The winner was announced HERE
In the first question, we asked delegates: For a typical protection customer how many insurers do you contact directly before making a recommendation?
Only one third of advisers rely on a quick quote and 60% typically contact 2 or more insurers before making a recommendation.
The insurer responses paint a very different picture of assumed adviser activity, with 62% indicating advisers use just a quick quote in making a recommendation.
The survey shows there is a significant work commitment for both advisers making the calls and insurers receiving them and highlights the limitations of quick quotes.
Next we asked, taking into account your time and effort in making a protection application and the proportion of cases that complete, do you earn less or more from selling protection compared to other products?
I had expected protection to be less profitable, given the work involved and the uncertainty of the outcome.
However, 53% said it was more or significantly more profitable, in spite of the fact that a high proportion of this group were making 2 or more calls. This result also surprised the insurers as only 35% assumed it was more or significantly more profitable. We should be optimistic that the remuneration model is working.
Finally, we asked if you could use a single application to compare insurer underwritten prices and benefits, with a click to buy, would you sell more protection?
Obviously this is the $64m question for UnderwriteMe. Advisers were unequivocal in their response, with 75% saying they would sell more or significantly more.

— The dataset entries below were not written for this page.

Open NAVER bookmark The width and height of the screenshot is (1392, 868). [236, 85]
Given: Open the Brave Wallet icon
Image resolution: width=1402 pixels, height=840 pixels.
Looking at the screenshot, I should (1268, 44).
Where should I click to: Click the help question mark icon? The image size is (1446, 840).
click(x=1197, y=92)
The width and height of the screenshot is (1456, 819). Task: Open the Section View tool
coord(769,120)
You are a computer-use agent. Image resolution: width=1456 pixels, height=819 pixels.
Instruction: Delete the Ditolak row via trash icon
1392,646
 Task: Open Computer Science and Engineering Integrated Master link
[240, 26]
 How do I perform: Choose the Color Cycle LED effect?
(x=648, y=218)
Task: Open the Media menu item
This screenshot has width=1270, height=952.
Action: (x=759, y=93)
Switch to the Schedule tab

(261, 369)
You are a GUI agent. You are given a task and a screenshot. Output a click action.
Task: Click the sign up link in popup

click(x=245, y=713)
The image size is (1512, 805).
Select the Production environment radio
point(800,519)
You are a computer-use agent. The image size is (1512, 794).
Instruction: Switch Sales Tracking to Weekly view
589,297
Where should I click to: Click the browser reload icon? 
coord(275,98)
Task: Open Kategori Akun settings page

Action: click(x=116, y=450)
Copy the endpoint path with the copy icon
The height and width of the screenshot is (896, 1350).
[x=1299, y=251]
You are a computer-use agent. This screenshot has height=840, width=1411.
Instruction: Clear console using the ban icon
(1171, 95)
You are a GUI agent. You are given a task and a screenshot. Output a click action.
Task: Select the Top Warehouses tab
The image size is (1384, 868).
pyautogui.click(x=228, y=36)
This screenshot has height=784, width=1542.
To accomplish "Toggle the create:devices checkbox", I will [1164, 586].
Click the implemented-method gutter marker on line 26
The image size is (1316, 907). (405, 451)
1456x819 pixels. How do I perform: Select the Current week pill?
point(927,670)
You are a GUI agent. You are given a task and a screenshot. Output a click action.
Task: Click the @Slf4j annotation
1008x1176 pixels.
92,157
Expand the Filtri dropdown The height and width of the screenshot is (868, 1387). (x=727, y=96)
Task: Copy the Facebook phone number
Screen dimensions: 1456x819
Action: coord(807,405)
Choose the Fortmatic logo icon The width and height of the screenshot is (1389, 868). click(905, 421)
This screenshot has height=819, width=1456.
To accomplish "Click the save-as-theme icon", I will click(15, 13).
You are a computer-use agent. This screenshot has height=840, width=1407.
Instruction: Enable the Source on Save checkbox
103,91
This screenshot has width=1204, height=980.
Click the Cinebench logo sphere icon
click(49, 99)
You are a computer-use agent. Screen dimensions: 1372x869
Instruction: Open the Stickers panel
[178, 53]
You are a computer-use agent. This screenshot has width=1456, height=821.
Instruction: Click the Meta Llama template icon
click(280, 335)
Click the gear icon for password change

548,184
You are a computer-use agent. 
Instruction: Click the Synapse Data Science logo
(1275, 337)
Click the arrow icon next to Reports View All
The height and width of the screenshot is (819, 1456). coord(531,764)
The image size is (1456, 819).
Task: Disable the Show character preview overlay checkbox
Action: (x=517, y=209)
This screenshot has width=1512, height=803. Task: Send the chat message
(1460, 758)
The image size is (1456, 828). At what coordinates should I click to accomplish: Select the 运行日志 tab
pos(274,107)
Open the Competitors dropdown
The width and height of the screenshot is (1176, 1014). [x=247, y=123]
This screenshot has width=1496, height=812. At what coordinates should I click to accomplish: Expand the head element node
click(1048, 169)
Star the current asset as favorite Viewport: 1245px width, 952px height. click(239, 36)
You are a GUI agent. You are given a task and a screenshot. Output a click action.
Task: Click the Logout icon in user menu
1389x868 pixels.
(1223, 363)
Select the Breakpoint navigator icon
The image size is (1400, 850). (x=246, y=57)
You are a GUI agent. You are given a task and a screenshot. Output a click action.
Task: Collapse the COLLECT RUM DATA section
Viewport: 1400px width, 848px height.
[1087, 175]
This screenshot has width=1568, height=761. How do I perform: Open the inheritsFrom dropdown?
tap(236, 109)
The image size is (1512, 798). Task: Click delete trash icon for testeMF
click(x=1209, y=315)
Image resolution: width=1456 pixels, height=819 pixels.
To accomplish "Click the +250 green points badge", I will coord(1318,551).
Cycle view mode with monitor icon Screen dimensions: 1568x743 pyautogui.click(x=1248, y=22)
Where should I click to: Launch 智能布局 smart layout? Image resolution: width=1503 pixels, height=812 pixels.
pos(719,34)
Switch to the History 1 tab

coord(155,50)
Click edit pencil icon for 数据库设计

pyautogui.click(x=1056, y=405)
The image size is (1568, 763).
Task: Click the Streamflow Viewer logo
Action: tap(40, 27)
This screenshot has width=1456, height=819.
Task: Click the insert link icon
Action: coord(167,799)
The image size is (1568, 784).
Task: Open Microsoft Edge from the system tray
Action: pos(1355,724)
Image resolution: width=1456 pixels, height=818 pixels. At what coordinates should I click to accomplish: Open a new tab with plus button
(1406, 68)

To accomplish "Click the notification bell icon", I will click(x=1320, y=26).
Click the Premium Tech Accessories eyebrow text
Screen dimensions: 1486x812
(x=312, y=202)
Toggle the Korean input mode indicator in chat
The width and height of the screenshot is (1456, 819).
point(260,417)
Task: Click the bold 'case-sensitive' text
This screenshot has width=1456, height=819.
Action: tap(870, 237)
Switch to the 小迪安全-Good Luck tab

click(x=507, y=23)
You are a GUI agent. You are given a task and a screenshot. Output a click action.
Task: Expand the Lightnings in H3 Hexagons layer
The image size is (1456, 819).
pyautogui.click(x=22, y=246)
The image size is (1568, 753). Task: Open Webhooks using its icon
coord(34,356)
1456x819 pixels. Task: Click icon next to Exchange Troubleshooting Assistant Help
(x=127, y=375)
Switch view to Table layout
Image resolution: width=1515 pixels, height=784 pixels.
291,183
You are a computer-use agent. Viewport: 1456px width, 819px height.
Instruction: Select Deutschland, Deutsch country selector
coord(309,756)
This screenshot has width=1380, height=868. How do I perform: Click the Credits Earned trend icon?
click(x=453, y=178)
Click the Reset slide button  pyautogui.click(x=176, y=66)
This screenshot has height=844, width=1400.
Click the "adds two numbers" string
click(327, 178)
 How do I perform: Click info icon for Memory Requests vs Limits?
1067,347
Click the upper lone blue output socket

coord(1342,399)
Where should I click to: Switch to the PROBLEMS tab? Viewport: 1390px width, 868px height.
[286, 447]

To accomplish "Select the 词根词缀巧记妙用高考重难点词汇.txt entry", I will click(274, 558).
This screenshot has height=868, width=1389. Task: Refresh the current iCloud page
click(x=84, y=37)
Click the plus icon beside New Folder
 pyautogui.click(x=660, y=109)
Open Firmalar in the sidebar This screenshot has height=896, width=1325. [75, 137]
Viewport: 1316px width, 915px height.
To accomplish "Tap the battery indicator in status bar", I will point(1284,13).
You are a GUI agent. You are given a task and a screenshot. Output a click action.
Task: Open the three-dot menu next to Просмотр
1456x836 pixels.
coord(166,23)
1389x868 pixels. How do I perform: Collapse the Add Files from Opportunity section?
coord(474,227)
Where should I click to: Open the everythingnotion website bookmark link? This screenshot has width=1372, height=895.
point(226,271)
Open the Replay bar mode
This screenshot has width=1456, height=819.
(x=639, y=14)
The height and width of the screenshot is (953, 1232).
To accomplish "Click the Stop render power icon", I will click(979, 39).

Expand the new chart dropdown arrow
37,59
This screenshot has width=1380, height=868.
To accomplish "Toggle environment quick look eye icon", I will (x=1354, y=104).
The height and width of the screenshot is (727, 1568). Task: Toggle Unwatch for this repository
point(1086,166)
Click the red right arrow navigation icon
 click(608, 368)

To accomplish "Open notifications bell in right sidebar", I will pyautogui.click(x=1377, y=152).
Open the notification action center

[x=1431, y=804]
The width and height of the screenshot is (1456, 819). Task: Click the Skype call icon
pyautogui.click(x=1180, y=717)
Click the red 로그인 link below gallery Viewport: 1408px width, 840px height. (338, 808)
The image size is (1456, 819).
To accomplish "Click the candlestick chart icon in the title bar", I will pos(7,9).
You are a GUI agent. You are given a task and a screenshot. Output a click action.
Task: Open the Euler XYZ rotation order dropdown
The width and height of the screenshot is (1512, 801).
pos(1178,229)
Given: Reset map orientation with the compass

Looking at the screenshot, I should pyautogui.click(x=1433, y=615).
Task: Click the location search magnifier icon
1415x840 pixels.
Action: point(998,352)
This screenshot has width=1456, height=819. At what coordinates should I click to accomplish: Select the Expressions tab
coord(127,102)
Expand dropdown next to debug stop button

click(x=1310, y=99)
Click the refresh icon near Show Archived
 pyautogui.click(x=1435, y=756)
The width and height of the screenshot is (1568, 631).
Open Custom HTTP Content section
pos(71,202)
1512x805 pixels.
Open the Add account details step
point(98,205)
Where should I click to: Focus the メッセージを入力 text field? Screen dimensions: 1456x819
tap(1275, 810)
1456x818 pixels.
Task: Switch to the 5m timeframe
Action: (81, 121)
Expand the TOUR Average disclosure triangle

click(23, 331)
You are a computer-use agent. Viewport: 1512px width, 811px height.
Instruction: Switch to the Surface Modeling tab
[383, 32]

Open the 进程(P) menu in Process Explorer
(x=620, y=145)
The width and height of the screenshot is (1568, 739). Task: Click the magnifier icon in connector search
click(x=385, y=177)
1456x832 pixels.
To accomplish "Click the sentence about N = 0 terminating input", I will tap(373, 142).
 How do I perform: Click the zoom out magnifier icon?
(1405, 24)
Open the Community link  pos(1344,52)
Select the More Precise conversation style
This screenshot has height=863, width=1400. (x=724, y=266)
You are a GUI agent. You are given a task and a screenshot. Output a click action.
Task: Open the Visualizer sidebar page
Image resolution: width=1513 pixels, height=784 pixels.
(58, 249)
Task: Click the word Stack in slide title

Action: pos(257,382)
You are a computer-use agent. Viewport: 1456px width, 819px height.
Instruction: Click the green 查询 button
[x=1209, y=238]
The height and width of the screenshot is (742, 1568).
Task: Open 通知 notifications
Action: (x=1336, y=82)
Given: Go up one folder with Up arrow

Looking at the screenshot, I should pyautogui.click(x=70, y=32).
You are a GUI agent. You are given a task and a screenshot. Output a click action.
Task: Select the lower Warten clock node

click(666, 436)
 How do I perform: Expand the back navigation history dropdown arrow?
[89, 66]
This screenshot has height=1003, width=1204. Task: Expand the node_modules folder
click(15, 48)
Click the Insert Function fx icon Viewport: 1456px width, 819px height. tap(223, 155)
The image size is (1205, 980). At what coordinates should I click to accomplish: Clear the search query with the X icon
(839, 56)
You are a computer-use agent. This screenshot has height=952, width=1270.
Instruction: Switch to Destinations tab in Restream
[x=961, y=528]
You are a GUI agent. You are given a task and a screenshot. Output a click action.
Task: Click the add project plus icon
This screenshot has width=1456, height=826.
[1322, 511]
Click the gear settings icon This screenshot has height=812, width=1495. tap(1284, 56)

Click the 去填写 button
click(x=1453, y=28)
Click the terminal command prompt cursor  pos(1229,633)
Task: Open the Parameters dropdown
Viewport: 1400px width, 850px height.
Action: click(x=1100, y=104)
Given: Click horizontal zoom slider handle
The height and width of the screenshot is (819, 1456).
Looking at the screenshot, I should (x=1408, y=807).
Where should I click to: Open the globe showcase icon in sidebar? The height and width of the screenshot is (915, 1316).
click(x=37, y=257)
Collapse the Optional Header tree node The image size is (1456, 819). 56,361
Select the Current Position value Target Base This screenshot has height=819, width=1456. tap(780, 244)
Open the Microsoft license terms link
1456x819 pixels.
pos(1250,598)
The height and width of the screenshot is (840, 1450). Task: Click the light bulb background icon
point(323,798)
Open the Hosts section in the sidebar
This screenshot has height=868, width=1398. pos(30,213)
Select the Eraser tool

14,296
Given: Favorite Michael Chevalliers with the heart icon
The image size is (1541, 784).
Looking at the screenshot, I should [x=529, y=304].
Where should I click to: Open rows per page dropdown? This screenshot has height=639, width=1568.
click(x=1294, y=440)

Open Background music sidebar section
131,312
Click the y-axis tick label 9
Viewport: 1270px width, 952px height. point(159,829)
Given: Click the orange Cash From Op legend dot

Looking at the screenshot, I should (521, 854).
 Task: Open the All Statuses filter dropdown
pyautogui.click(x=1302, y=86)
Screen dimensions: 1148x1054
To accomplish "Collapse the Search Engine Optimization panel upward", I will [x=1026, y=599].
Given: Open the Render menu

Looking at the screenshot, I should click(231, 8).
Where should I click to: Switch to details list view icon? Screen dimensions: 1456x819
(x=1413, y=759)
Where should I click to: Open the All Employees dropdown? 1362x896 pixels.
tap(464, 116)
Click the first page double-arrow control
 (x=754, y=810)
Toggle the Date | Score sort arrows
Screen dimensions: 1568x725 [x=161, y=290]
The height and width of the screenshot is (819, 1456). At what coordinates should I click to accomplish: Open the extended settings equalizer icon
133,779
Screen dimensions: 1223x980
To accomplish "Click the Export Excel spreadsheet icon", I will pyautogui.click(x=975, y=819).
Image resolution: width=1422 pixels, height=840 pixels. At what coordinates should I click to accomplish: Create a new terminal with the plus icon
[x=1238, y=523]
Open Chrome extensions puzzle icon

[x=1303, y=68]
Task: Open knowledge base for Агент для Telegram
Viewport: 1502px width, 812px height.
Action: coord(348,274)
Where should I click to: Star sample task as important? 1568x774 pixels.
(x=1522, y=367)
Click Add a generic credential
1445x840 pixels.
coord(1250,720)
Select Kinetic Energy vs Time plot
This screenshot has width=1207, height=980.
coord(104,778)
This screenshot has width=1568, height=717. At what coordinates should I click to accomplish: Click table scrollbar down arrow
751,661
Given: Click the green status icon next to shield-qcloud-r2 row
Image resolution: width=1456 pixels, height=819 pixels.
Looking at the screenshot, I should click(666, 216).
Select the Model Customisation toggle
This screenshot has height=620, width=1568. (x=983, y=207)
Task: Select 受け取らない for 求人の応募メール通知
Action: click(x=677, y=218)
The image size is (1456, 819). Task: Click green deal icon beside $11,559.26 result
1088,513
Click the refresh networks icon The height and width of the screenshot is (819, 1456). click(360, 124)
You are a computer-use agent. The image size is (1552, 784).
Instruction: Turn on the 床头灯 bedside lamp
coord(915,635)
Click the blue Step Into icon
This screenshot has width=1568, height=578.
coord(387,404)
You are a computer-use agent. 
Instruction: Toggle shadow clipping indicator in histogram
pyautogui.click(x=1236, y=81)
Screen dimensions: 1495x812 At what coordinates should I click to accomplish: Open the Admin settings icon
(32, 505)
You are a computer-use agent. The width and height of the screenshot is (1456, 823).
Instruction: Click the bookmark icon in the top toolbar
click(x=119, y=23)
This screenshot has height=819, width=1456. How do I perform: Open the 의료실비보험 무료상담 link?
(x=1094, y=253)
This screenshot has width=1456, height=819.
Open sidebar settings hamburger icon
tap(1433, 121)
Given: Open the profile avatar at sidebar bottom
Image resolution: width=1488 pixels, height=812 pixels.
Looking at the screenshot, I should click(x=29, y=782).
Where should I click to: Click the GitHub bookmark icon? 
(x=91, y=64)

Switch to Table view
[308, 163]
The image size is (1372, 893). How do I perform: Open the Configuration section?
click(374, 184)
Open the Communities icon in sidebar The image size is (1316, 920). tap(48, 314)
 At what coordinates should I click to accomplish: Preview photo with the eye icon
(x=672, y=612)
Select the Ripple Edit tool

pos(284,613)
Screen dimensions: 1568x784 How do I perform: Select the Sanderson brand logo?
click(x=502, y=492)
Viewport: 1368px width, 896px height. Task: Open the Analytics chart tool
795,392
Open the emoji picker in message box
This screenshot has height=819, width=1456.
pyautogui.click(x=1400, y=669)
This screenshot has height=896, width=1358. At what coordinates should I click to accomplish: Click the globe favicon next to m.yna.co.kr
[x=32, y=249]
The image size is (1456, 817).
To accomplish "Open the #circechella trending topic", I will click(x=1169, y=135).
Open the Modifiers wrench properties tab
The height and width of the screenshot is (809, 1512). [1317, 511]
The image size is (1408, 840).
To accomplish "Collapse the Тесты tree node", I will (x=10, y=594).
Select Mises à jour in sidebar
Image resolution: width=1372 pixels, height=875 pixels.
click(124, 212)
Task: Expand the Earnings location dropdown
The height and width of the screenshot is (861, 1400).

On analysing further, interestingly and not surprisingly, significantly more of this group contacted 2 plus insurers (63%) compared to those who said no change in protection volume (50%).
Insurers were less optimistic on the sales upside, with 65% saying no change.
However, two-thirds of this group assumed that advisers made recommendations with just a quick quotes. So with a consistent view of the work activity, hopefully insurers would also see the opportunity to grow new business.
In conclusion, while this is a small sample, the messages were interesting. Advisers make a significant number of calls before making a recommendation.
Nevertheless, the relative protection earnings are good. So a single application process to remove excess work effort and increase earnings will encourage more protection sales. Insurers are perhaps more sceptical as they have underestimate the work effort.
In January UnderwriteMe launches its comparison service. The feedback we have received makes us optimistic this will have a real positive effect on the protection market.